Professor Christopher Potts is Chair of the Department of Linguistics at Stanford University and Professor of Computer Science. In this hour long Web seminar he describes the stunning (and largely unexpected) progress in transformer-based machine learning models with self-supervision in training from gargantuan data sets.
To illustrate the phase-transition-like take-off of the performance of these models on benchmarks comparing their performance to that of humans, consider this chart showing a variety of benchmarks and AI systems from before 2000 to 2021, with human performance on the benchmarks shown as the normalised horizontal red line.
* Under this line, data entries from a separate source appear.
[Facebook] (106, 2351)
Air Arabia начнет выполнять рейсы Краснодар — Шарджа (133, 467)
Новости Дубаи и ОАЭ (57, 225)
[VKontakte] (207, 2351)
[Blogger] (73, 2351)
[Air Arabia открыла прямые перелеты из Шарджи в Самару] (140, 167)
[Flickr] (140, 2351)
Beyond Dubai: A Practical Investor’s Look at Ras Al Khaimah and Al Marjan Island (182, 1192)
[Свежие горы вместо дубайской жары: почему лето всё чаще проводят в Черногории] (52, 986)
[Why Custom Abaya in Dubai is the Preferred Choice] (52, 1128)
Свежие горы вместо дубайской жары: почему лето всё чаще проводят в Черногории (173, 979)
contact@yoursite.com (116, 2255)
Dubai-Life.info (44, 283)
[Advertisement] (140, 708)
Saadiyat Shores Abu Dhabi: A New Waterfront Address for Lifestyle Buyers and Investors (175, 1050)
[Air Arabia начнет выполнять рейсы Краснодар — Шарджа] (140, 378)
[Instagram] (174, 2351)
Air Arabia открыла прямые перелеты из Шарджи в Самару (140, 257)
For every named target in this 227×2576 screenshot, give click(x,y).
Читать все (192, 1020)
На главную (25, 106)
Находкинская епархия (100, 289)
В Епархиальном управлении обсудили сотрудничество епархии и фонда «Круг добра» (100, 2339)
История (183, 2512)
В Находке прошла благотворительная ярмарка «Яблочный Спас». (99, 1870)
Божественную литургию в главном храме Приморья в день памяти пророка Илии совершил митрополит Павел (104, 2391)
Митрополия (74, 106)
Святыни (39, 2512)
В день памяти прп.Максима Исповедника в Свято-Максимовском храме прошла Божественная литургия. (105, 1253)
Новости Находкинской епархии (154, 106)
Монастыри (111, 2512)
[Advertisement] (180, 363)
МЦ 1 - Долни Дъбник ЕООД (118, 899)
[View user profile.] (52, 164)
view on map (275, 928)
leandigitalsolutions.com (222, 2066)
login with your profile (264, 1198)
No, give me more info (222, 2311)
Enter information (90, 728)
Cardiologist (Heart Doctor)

What we see is steady progress up to around 2017 when Google Brain introduced the first transformer model, and then FOOM! a fast-takeoff in which in for every newly-created benchmark human performance was almost immediately surpassed by an AI system. The evidence of this is all around us, in systems such as ChatGPT, DALL-E 2, Stable Diffusion, Codex, and Midjourney.
Prof. Potts concludes that with the rate of progress demonstrated by these systems at present, it makes no sense trying to make predictions ten years in the future as he did not long ago with some confidence. Now we must simply try to ride the wave.
You know what they call it in mathematics when you cannot make predictions beyond a given point? Why, they call it a singularity.
Whether this golden age for natural language understanding and nascent artificial intelligence perceived as out-performing humans on a variety of domain-specific tasks will be a golden age for the society in which it occurs, as the news-readers say, “only time will tell”.